● Instructions to follow
The reply should hold every record, copied exactly, and none of the pictures.

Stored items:
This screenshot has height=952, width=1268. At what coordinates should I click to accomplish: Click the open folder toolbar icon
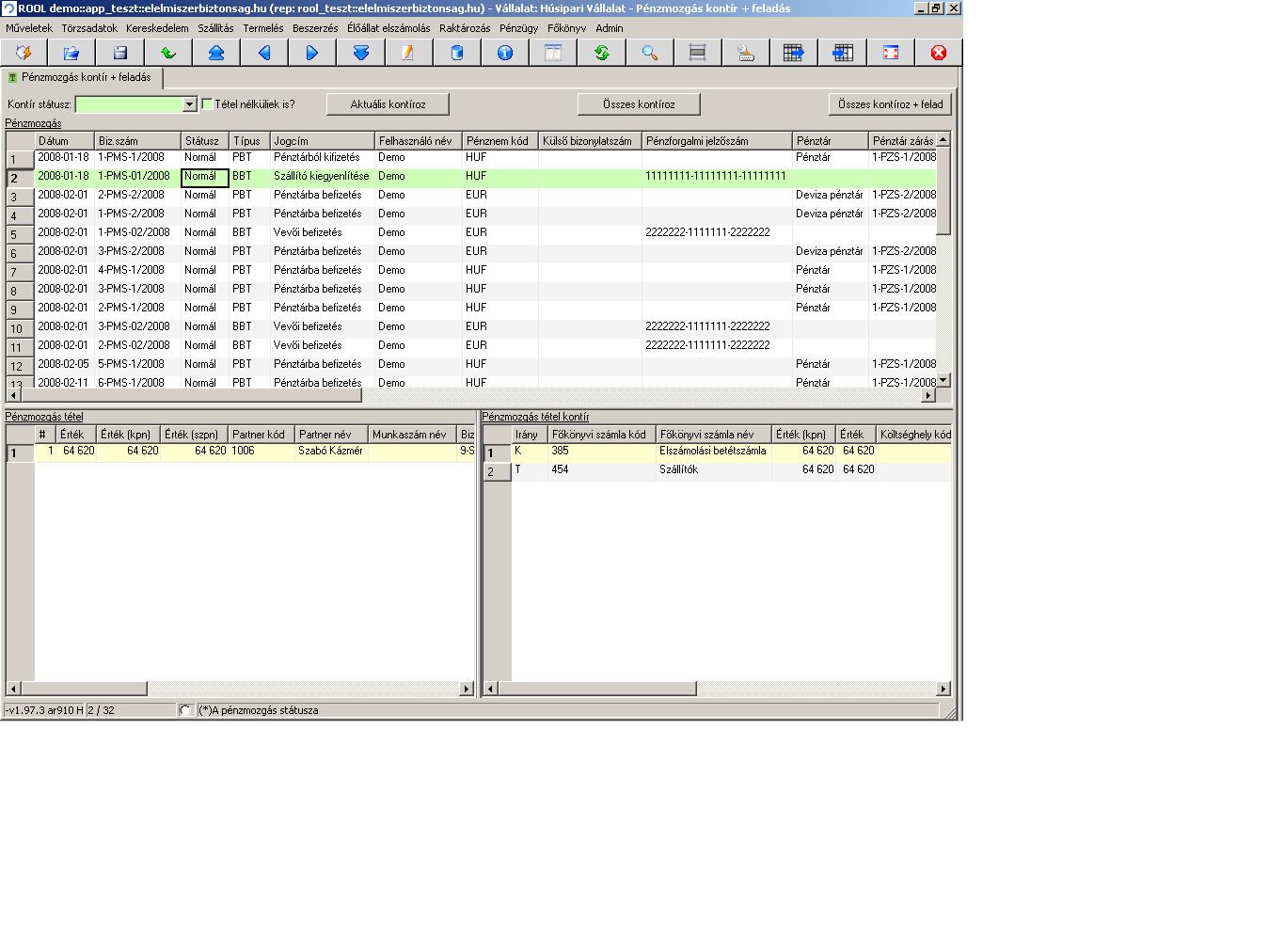point(71,53)
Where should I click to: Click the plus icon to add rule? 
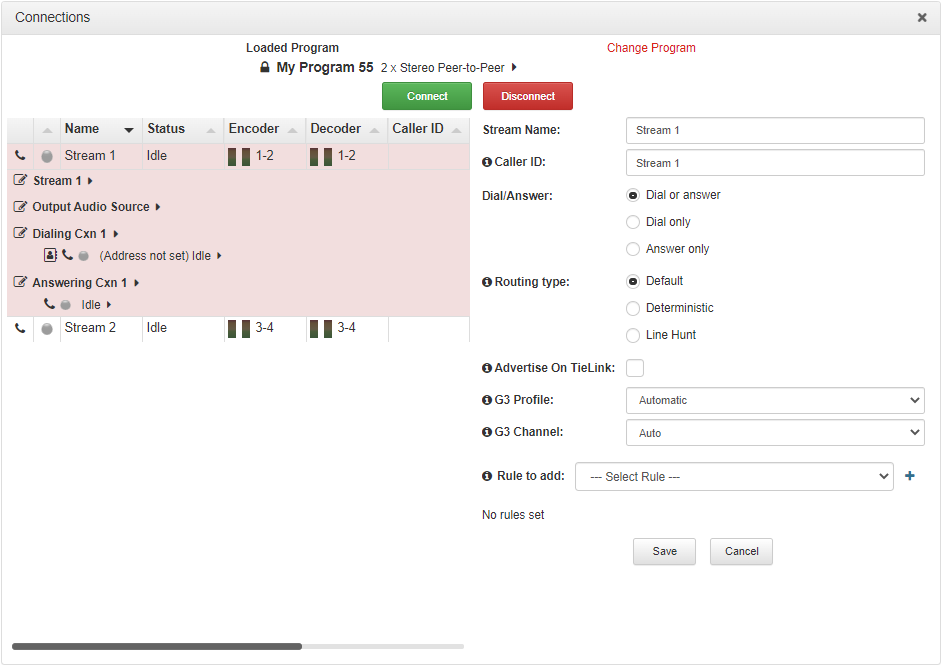point(910,477)
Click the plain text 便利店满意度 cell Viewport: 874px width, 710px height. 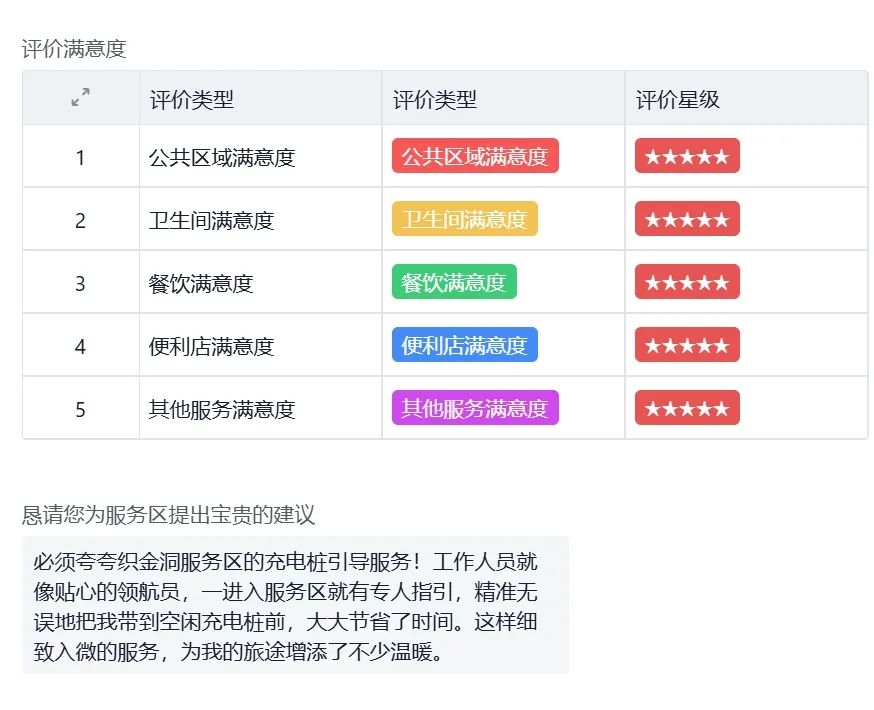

● Written solution
This screenshot has height=952, width=1268. At what coordinates should I click to accomplish: Click the open folder toolbar icon
point(71,53)
Where should I click to: Click the plus icon to add rule? 
point(910,477)
Click the plain text 便利店满意度 cell Viewport: 874px width, 710px height. 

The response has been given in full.